* **Instructions for the task**
Will you write out, word for word, every line from the one with "Open the Specials navigation item" to the final line of the data below, with the pictures left out?

══ Supplied entries

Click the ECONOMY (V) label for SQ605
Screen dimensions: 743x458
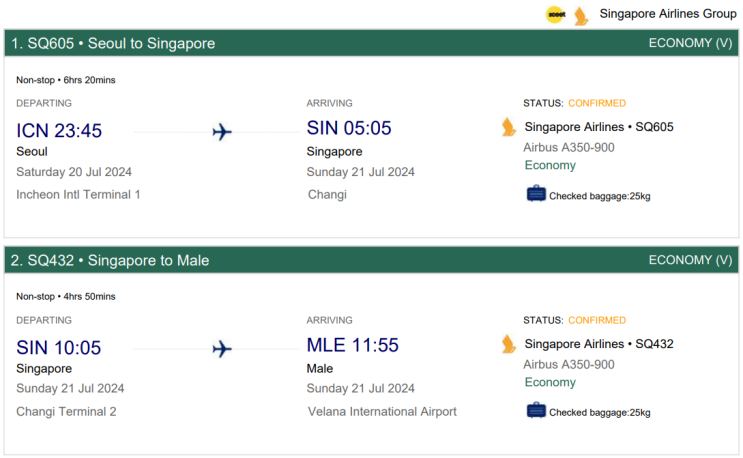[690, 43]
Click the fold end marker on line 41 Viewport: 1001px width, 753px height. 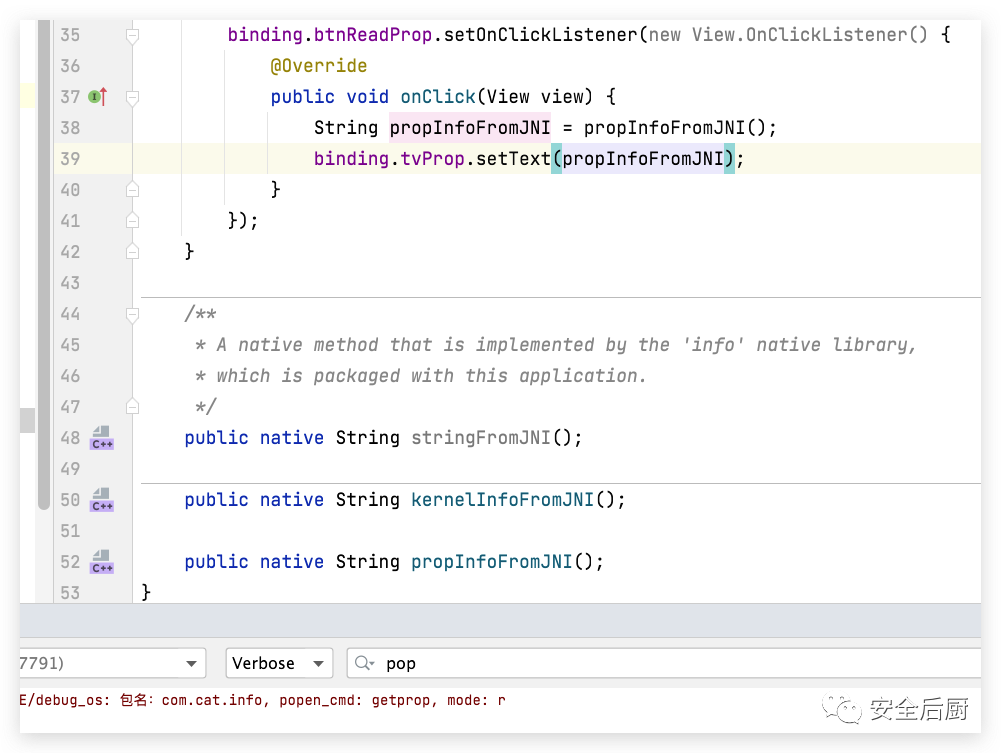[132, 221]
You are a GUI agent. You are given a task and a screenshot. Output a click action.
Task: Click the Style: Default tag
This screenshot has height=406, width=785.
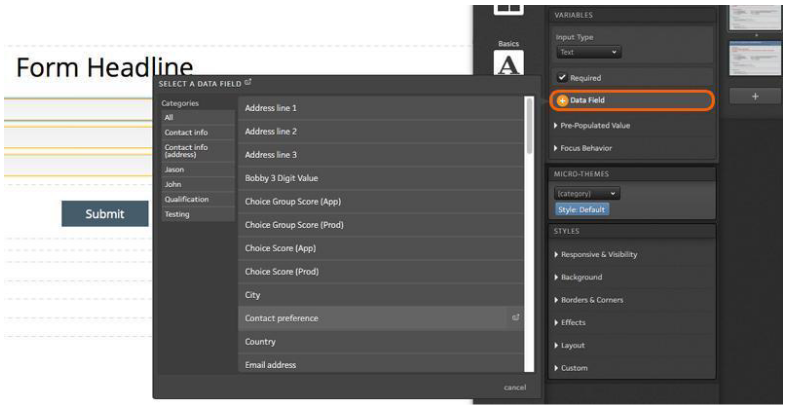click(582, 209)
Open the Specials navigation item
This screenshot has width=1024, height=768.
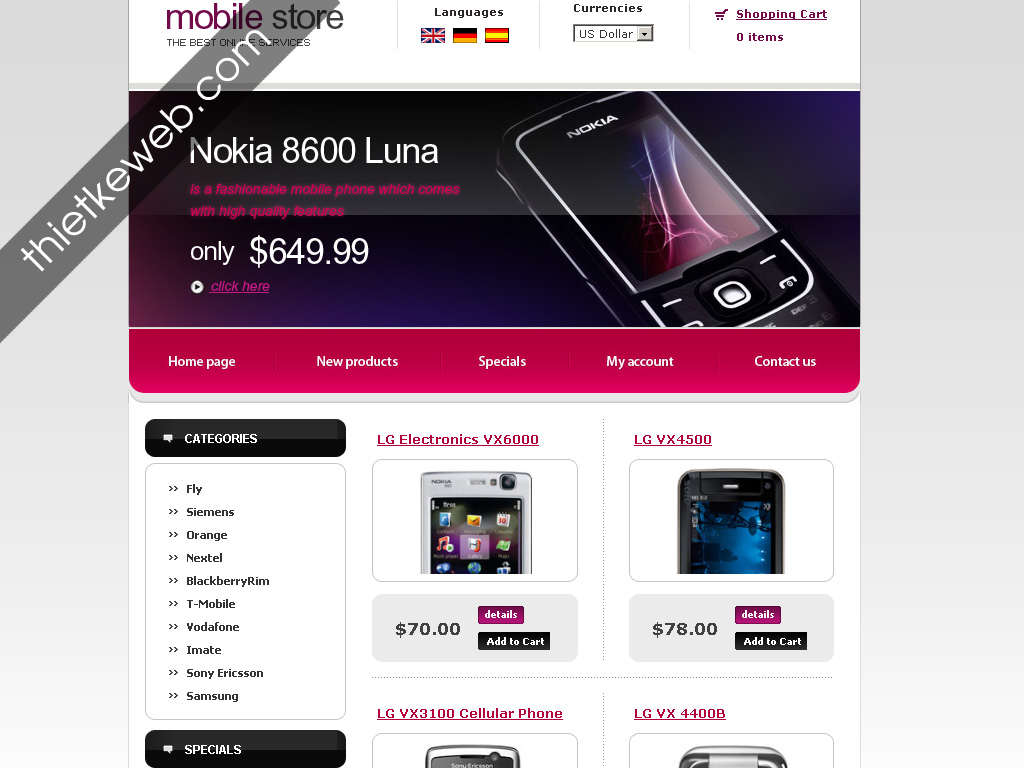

════

* **Solved exercise**
Open the Specials navigation item
This screenshot has width=1024, height=768.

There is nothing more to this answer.